Yiannopoulos, a former Breitbart editor who was banned from Twitter in 2016 for inciting a racist campaign against the comedian Leslie Jones, told NBC News that he was “the architect” of the plan to have Fuentes travel with Ye in the hopes of slipping him into the dinner with Trump. The intent, according to Yiannopoulos, was for Fuentes to give Trump an unvarnished view of how a portion of his base views his candidacy.

And, Yiannopoulos said, he arranged the dinner “just to make Trump’s life miserable” because news of the dinner would leak and Trump would mishandle it.

In the words of an unnamed Trump aide who took the opportunity of talking to NBC to bash his meal ticket:

“The master troll got trolled,” the adviser said. “Kanye punked Trump.”

“Trump was totally blindsided,” the source said of Fuentes’ presence. “It was a setup.”

This guy may have been in tears as he was talking to NBC, but it sounds a lot like he was laughing out loud. Imagine that, working to push the candidacy of a man and giggling at him getting publicly humiliated. Trump partially understood what had happened, “He tried to f— me. He’s crazy. He can’t beat me.” Trump got one thing wrong here.
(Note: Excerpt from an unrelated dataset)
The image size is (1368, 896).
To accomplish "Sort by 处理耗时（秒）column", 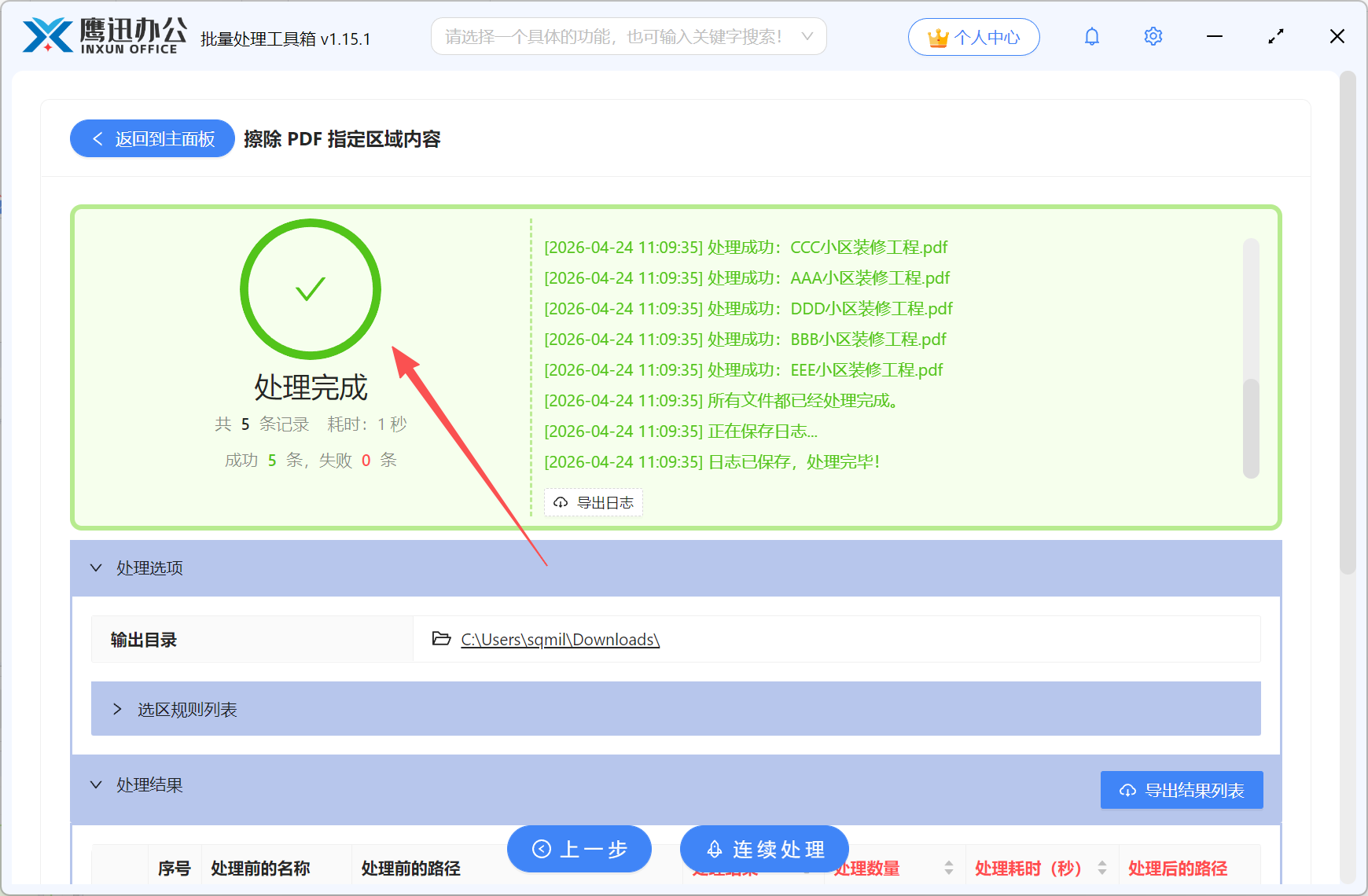I will (x=1103, y=868).
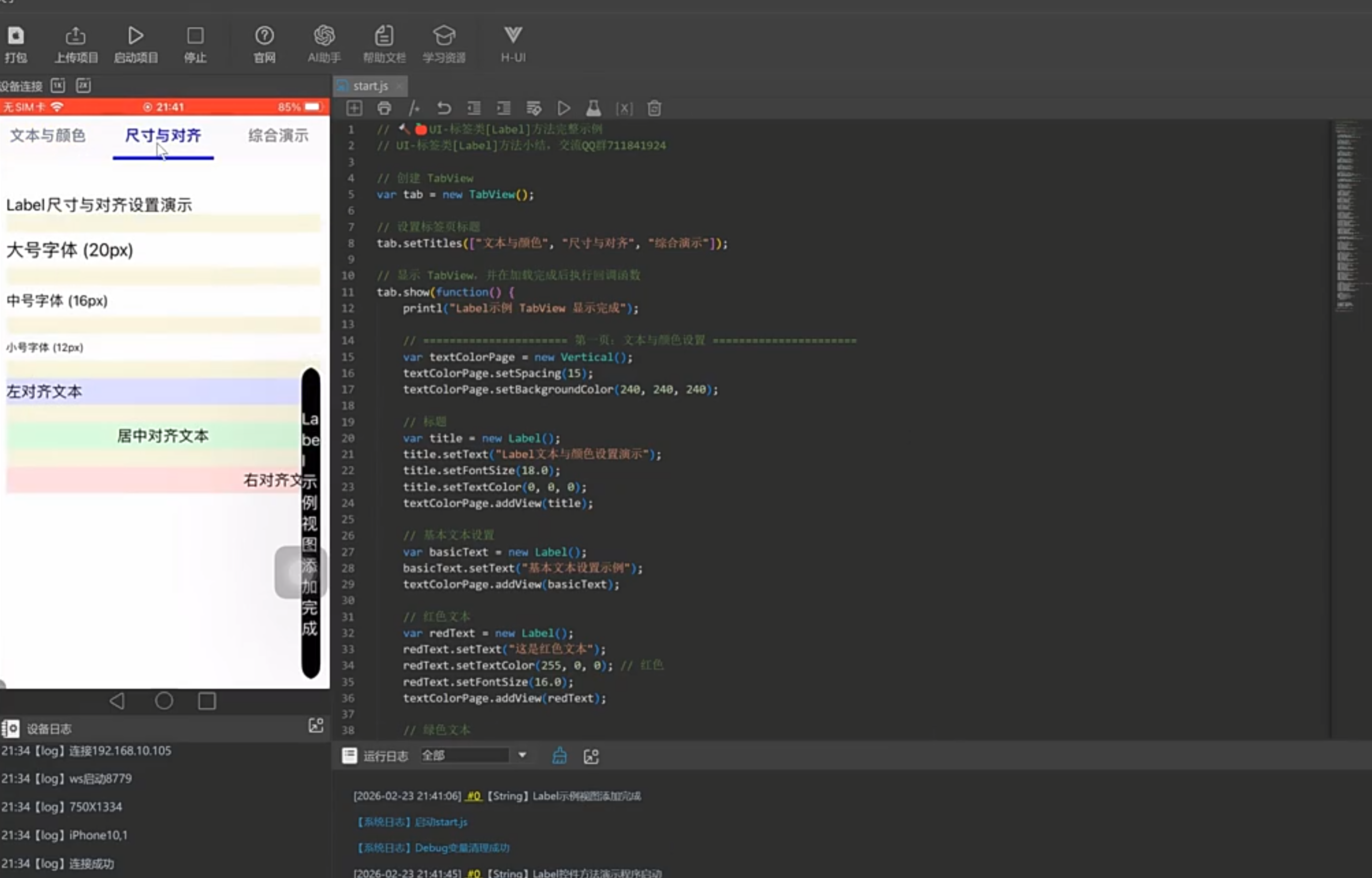Click the comment toggle slash icon
The width and height of the screenshot is (1372, 878).
[414, 108]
West didn’t try to f*** him, West bent him over, and then he and his whole posse had their way with him.

The sourcing on that last tidbit is “one confidant, who then relayed the conversation to NBC News on the condition of anonymity to discuss private conversations.”

Now that the horse was really out of the barn, the staff started covering their asses by blaming Trump.

Some in Trump’s orbit had cautioned him not to have dinner with Ye, under fire for antisemitism, in the first place, according to two sources who had been briefed on an internal damage assessment the campaign performed after the controversy erupted.

But Trump is known for refusing to heed cautious counsel, guardrails and gatekeepers. So he went ahead with the dinner alone, telling confidants that he thought Ye needed his counsel and, one confidant told NBC that Trump acknowledged he wanted the rapper to be seen because “it would be fun for the members” of Mar-a-Lago.

Beyond the sucking chest wound, this may have administered to Trump’s 2024 plans — I say “may” because Trump has survived crap that would have sent lesser mortals to live as desert hermits — what have we learned from this episode?

Nothing.

Trump’s Mar-a-Lago operation is at least as chaotic and haphazard as the Oval Office during his presidency. His staff at Mar-a-Lago is just as happy to leak and badmouth their patron as anything we saw from 2017 to 2020. Duty seems to be measured in telling the boss what he wants to hear and letting the boss do what he wants to do. It looks like everyone knows about the damage to Trump’s reputation, but no one cares because Trump made the decision.

As I wrote yesterday, this kind of indiscipline is a luxury we can’t afford; see Trump Owes Us More Than an Explanation on the Kanye-Fuentes Fiasco; He Needs to Show It Won’t Happen Again. There is no evidence that Trump learned diddly squat about surrounding himself with grifters while he was president. To the contrary, it looks as though the time spent on introspection could be measured in nanoseconds.

I don’t know if Trump is going to run again. I hope he doesn’t. I’d rather see him barnstorming across Michigan, Pennsylvania, and Wisconsin firing up crowds and spreading the gospel of economic nationalism. If he gets the nomination, he has my vote, but that is the only vote he’s getting unless there is evidence of a massive change in the way he operates.